PAGE EXCERPT:
--------------------------------------------------

Thanks so much. He is a cutie and you are so right...if that is the worst we will be so lucky! He and Quincy were good for each other!


----------



## Winnow (Jan 2, 2010)

Quincy likes to talk 

Your grandson is beautiful and I love the Mohawk.

I am glad that his parents are doing good now, must have been a hard time for you  
I hope they will see this little angle as a blessing and keep clean for him..


----------



## Rockporters (Jan 14, 2010)

Great videos, thanks for posting! I hope your son and his wife are able to stay strong. Gotta stay on the right path for the little ones!


----------



## ArreauStandardPoodle (Sep 1, 2009)

--------------------------------------------------

GOALS:
a) In the forum thread, what hairstyle on the grandson does Winnow say she loves?
b) List every username that appears as a post header in the forum thread.
c) Extend the forum thread from where it stops by writing the post that belongs under the ArreauStandardPoodle header.
The lines that come next are separate material with no connection to the forum thread.

[Extracted data entries]
--------------------------------------------------

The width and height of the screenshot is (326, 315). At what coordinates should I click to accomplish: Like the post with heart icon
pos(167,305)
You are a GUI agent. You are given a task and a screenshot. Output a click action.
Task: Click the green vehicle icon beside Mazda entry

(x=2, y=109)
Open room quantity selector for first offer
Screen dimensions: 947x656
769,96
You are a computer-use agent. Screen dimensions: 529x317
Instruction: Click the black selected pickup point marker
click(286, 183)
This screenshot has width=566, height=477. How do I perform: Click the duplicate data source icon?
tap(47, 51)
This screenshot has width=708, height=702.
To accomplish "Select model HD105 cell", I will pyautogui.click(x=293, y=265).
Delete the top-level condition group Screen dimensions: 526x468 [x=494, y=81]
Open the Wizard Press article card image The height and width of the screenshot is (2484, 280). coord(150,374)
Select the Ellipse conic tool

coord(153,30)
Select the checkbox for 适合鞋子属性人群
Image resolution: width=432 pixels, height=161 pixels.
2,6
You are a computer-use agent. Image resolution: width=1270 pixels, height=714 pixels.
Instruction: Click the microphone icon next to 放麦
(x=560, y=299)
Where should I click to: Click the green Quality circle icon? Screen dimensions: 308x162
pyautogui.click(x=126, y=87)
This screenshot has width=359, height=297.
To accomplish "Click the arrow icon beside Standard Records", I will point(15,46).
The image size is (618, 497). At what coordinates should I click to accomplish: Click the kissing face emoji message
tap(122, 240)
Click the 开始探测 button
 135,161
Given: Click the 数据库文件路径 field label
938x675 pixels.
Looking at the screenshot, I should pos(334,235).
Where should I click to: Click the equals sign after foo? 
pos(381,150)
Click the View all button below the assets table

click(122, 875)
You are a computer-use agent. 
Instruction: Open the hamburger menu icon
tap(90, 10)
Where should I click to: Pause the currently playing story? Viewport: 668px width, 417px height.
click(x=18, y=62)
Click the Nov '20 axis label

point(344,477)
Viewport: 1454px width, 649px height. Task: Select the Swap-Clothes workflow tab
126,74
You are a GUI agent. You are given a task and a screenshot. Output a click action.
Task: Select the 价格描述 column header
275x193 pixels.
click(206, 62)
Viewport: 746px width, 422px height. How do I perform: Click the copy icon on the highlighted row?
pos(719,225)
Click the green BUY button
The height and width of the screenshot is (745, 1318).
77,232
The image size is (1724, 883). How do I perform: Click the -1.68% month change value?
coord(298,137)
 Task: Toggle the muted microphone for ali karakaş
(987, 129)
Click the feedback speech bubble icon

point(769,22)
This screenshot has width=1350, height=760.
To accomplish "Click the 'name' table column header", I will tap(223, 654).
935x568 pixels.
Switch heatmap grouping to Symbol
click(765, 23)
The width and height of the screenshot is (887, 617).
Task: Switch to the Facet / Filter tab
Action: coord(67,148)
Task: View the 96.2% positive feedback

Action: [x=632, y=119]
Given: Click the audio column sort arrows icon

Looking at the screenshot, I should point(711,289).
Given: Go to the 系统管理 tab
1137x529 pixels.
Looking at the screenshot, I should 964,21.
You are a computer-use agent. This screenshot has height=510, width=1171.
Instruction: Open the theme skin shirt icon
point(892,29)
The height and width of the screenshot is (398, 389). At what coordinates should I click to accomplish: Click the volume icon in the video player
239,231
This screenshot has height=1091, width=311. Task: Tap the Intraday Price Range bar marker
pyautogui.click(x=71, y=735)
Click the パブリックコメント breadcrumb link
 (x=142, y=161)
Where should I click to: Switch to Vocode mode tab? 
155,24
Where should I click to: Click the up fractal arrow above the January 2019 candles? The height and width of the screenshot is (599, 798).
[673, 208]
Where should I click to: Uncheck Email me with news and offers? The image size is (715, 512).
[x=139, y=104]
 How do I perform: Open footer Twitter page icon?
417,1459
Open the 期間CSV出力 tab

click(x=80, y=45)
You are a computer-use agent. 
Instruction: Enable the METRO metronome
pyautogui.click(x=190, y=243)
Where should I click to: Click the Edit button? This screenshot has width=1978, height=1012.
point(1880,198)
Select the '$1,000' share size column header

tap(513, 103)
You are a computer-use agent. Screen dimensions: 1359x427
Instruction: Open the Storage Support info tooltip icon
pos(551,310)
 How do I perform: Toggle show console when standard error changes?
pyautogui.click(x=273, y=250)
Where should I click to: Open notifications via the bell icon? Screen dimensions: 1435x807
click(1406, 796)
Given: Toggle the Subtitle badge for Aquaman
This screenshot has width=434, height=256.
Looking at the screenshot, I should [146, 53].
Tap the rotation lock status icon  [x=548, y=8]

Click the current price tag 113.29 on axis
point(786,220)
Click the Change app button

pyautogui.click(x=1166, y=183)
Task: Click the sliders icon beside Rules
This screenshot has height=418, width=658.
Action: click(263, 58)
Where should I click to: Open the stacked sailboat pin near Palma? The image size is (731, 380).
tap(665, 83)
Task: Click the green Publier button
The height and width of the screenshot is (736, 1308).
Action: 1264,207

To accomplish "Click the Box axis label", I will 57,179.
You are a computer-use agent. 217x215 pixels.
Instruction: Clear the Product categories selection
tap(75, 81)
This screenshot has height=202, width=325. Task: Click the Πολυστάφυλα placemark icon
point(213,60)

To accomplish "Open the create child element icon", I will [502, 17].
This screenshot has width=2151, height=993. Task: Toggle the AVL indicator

--------------------------------------------------

THE ANSWERS:
a) The Mohawk.

b) Winnow, Rockporters, ArreauStandardPoodle

c)
Winnow and Rockporters...thank you very much. My son and the baby's Mom are no longer a couple. Jessy lives with her parents with Carter and Josh has his own place. I would be very surprised if Jessy ever falls. She has done beautifully, as is the poster child for the methadone program, and because she has Carter with her full time, she just needs to look at him for a reason to stay strong. My son still struggles and he only sees Carter two hours once per week and on very special occasions, so it is easier for him to have screw ups. We continue to pray always for all of them, and maybe one day it will all work out and they can be a family. If you are the praying kind, keep them in yours too. It all helps.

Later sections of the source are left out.